Brooklyn Ballet’s Spring Season
At The Actor’s Fund Arts Center
April 3-5 2014 at 8pm , April 6 2014 at 4pm
April 11-12 2014 at 8pm, April 13 2014 at 4pm
Tickets: $25 General Admission
To purchase tickets go to Ovation Tix
For complete schedule and roster of artists, go to Brooklyn Ballet's website.
This year when Brooklyn Ballet takes to the stage for its Spring season, one detail will be quite different than in years past. Brooklyn Ballet has announced its first resident choreographer since 2007: the London-based New Yorker, Julia K. Gleich.
The Dance Enthusiast caught up with Gleich over the phone shortly after her new position was announced. Take a look at what she had to say.
The Dance Enthusiast: How is your experience working with the Brooklyn Ballet so far?
Julia K. Gleich: I’ve known Lynn (Parkerson) for some time, so it was really an honor when she asked me to be resident choreographer, and I have already done a few different pieces with them ranging from working with the youth ballet to the professional company. I always fantasized about working with dance companies that have individuality and foster a sort of humanity that I think ballet should have. Lynn and I share a vision here in terms of diversity and empowering women, which is often lacking in the ballet world.
TDE: Are you presenting a new piece for the performance this week and if so can you tell us about it?
JKG: The Brooklyn Ballet is very experimental. They are not afraid to take some chances. There are two pieces that I am creating. The one piece was a work in progress called The Solitude and now it has been fully produced and further developed. It is, in a way, a new work because new dancers change every piece of work that you make.
The other piece is called Quilt/ One Night Stand. The One Night Stand section particularly refers to the different musician performing in it every night. The piece itself has a daily evolution. It is based on improvisational structures using the mathematical concept of vectors. Vectors are a way of looking at directed energy.
TDE: What are your future plans with the Brooklyn Ballet?
JKG: At this point in time I am focused on making sure these works are ready. There are a lot of possibilities with Brooklyn Ballet. I choreographed a piece in which I used the youth ballet and was able to capture their youthful energy. This is something we are losing as we become so technical. I am interested in the people and not just the shapes of them. I would definitely like to draw out Brooklyn Ballet’s individuality in some of my own work.
TDE: What do you think the difference is in working here versus the United Kingdom?

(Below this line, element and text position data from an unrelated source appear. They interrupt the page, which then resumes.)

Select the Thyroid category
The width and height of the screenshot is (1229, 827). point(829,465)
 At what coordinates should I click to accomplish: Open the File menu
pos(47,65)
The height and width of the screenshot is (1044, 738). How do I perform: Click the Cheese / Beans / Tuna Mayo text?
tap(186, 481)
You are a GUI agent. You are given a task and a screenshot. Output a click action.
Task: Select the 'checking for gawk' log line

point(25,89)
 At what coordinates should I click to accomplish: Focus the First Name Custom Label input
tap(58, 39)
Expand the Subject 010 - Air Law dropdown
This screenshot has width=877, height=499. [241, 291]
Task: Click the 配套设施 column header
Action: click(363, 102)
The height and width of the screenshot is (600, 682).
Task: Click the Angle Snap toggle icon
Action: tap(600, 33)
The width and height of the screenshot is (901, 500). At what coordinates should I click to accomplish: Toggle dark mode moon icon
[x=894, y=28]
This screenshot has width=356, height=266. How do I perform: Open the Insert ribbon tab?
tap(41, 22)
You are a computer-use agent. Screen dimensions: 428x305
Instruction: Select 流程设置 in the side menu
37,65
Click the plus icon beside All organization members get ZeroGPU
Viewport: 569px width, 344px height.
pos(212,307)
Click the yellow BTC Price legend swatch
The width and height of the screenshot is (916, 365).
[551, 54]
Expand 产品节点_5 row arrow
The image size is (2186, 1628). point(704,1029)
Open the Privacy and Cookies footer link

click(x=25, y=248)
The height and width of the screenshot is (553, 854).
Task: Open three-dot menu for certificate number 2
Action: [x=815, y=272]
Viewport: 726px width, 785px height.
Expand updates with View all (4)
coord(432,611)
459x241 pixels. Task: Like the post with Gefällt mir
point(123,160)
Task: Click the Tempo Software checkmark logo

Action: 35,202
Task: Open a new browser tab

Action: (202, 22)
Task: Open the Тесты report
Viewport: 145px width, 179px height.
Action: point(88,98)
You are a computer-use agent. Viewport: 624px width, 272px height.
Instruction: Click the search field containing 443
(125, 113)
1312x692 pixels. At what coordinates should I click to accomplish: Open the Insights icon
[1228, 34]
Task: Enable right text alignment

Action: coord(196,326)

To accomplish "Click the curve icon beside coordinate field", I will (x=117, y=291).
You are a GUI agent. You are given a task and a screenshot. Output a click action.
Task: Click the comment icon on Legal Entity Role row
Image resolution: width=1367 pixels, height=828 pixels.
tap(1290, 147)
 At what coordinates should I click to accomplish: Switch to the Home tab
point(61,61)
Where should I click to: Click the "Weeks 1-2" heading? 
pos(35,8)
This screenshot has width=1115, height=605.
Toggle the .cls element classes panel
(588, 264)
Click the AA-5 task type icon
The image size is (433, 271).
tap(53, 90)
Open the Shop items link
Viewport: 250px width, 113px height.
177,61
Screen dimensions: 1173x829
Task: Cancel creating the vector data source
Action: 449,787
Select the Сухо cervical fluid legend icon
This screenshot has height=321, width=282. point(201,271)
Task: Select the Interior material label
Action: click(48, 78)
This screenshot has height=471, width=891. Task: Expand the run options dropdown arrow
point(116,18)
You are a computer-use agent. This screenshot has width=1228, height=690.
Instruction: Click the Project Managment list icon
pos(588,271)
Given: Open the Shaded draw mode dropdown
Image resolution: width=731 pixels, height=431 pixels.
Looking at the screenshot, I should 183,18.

JKG: I hate to say it, but I really enjoy working in New York because there is an environment of going for it and risk taking. There is a willingness to do things quickly. In the U.K., you are fighting with history and fighting against the syllabus training that the Royal Academy of Dance and other organizations have established. I think this a real negative for dance. It implies that there is one right way and that everybody should dance that way. Why would we want that? This is starting to happen more over here than it used to- especially in ballet, where it can become so artificial and there are pressures to conform.